Julia, after a long pause: “Not really.”

This no-toy story isn’t for lack of trying. I have a closetful of unplayed board games and unmade crafts. Macrame bracelet, anyone? And I’d chalk it up to bad parenting skills – what ever happened to that plan for family game night? – except that it seems to be a broader societal phenomenon.

Broad enough, in fact, to have spawned its own acronym: KGOY – Kids Getting Older Younger. Toy sales have been down three years in a row, and 2006, no matter how many Elmos are tickled, may not be much better. The biggest culprit is the defection of the tweens, the ever-expanding – downward – category of wannabe teenagers.

“Eight is the new 13,” Bill Goodwin, a marketing consultant who specializes in children, wrote in the latest issue of Marketing Times.

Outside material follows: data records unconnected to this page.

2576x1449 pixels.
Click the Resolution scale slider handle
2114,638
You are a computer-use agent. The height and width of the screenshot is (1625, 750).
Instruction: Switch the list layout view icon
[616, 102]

In my unscientific survey of my children’s friends, the gift they most often said they wanted was a cellphone. A friend reports that her 9-year-old daughter refuses to use her Firefly cellphone – this is the kind that comes programmed with buttons for Mom and Dad – because it’s too humiliatingly babyish.

There are as many reasons for this premature aging as there are headless Barbies crammed in the back of our playroom closet. The technology explosion: If toddlers are playing computer games, how can 10-year-olds be expected to content themselves building with Legos or playing jacks? The ubiquity of cable television and the Internet, and with them the constant exposure to commercialism and branding and ever-more-sophisticated things to crave.

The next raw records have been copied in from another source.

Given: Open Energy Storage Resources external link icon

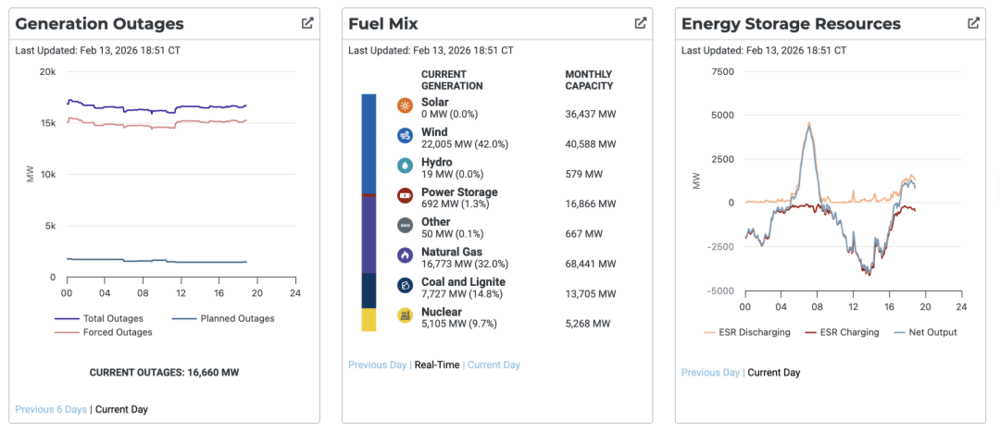Looking at the screenshot, I should point(973,23).
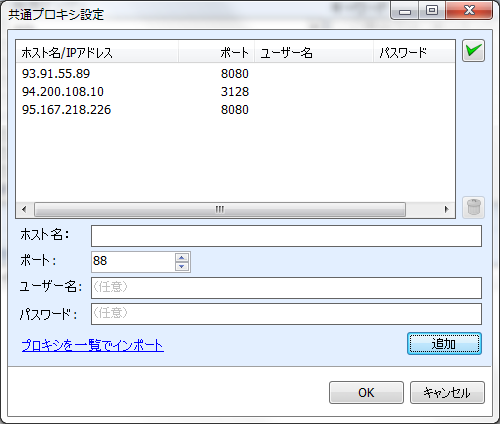Open the プロキシを一覧でインポート link
The height and width of the screenshot is (424, 500).
coord(93,345)
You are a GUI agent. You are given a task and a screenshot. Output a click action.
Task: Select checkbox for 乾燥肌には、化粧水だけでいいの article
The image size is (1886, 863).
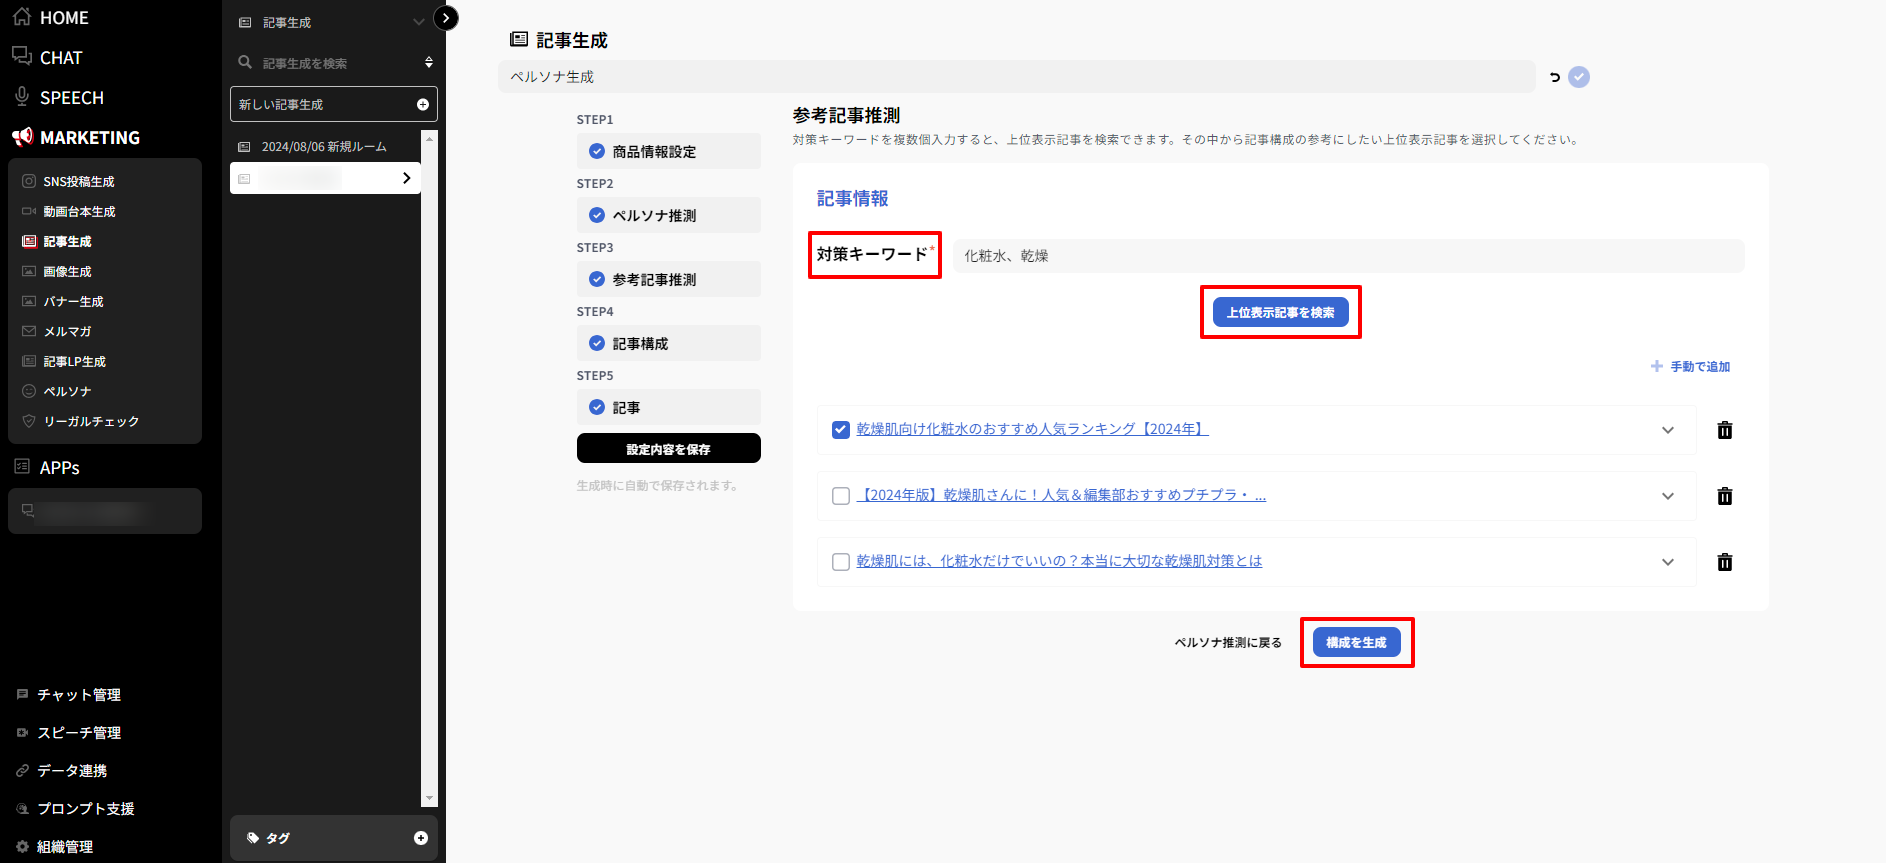[x=841, y=562]
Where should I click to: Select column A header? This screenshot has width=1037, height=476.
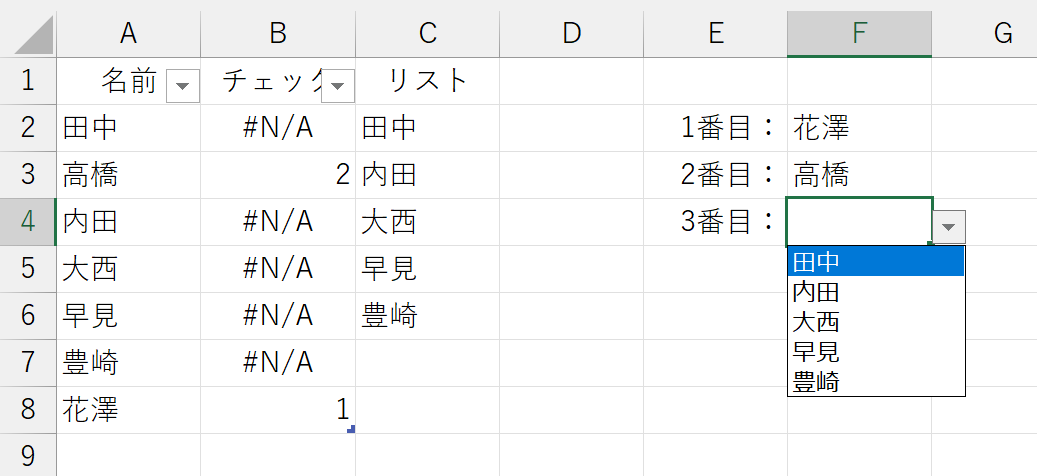128,33
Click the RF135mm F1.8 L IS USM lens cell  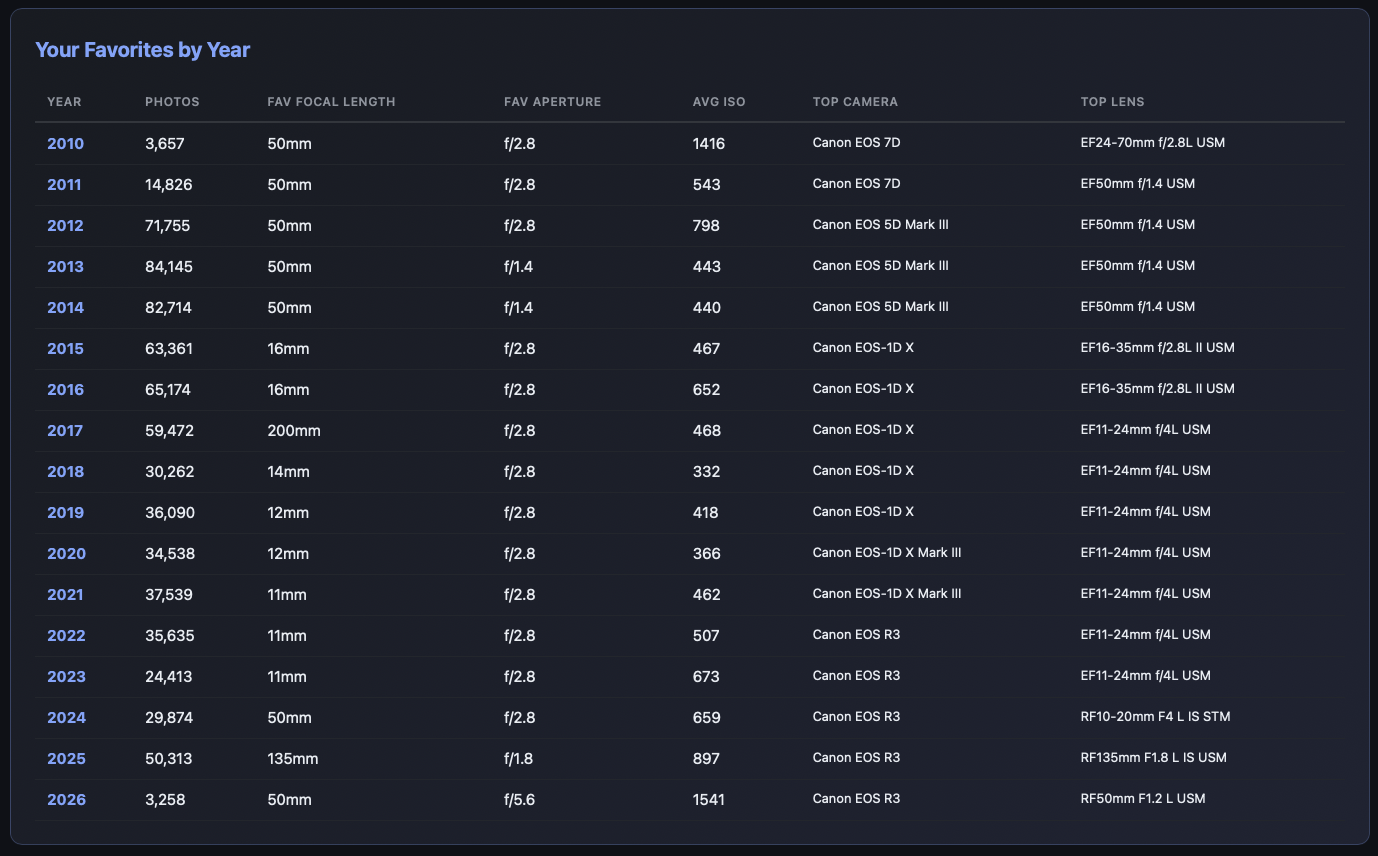(1153, 758)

And a major reason for this toy ennui is, I suspect, a surfeit of toys: Many kids these days simply have so much to play with that none of it feels especially enticing. How indulged are they? On Toy Wishes magazine’s list of this year’s dozen hottest toys, three cost more than $200, including a $300, three-foot-tall animatronic plush pony that is galloping off the shelves.

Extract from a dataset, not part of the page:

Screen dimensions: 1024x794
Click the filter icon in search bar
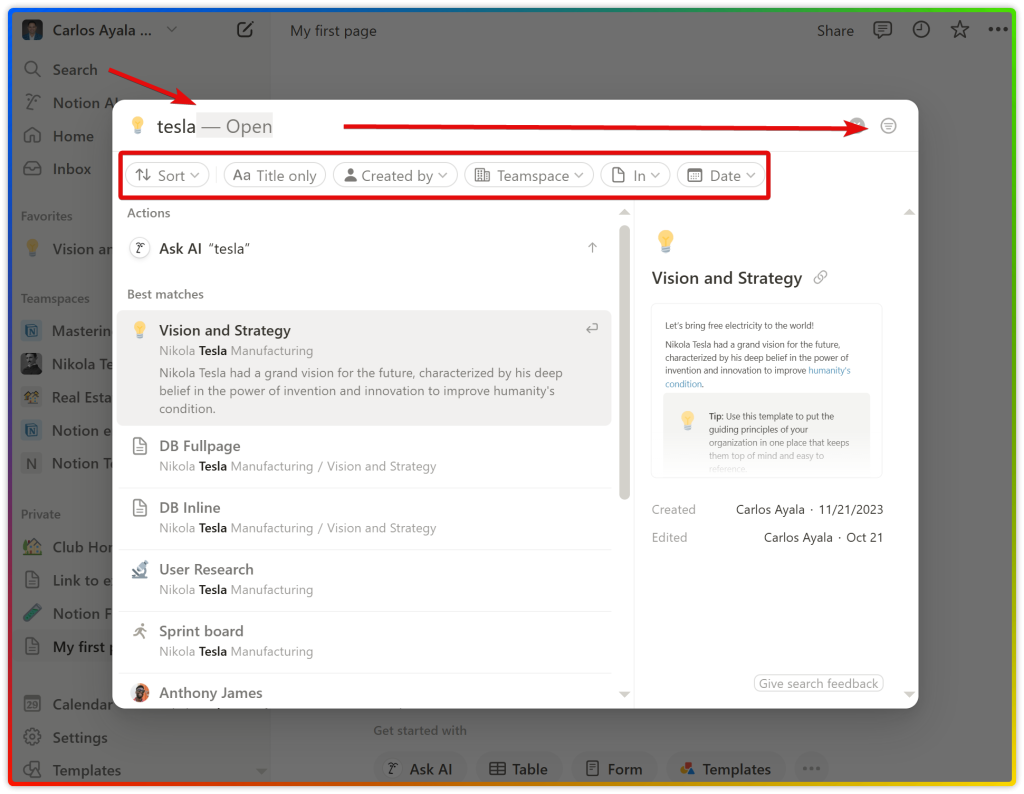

I’ve been reading “Jane Eyre” to Julia recently, and I was struck by this passage in which Jane, looking back on her 10-year-old self, describes her intense attachment to a battered doll. “Human beings must love something, and, in the dearth of worthier objects of affection, I contrived to find a pleasure in loving and cherishing a faded graven image, shabby as a miniature scarecrow. It puzzles me now to remember with what absurd sincerity I doted on this wooden toy, half fancying it alive and capable of sensation.”

Jane got more pleasure from this doll than Julia did from the must-have gift of a few years back, her $87 American Girl doll. (Julia chose Kit, a child of the Depression, during which, as my father, another child of the Depression, pointed out, no one could have imagined forking over that kind of money for a doll.)

And yet, as much as kids today may feel peer pressure to put away childish things, they really do, at heart, love toys. Children of all ages – even children – want to play.

We were all at my parents’ house for Hanukkah the other night, with an assortment of cousins and friends ranging in age from 6 to 11. In the flurry of trendy, branded presents (an iPod Nano for one, an Abercrombie sweater for another) the hit of the evening was a ghastly oversized Barbie head – the Barbie Primp and Polish Styling Head with Hands for Manicure, to be exact – for my 6-year-old niece.

As the adults were having dessert, I crept back downstairs. The five tween-aged girls had elbowed the 6-year-old aside and were clustered around Brobdingnagian Barbie, curling her hair and applying her makeup. A creepy, sexualized toy, perhaps – but a toy, nonetheless.

“I want this for my birthday,” said the oldest. She has since asked for anonymity so she can continue to attend middle school. She wasn’t entirely joking about wanting it, though. Jane Eyre, I think, would have understood perfectly.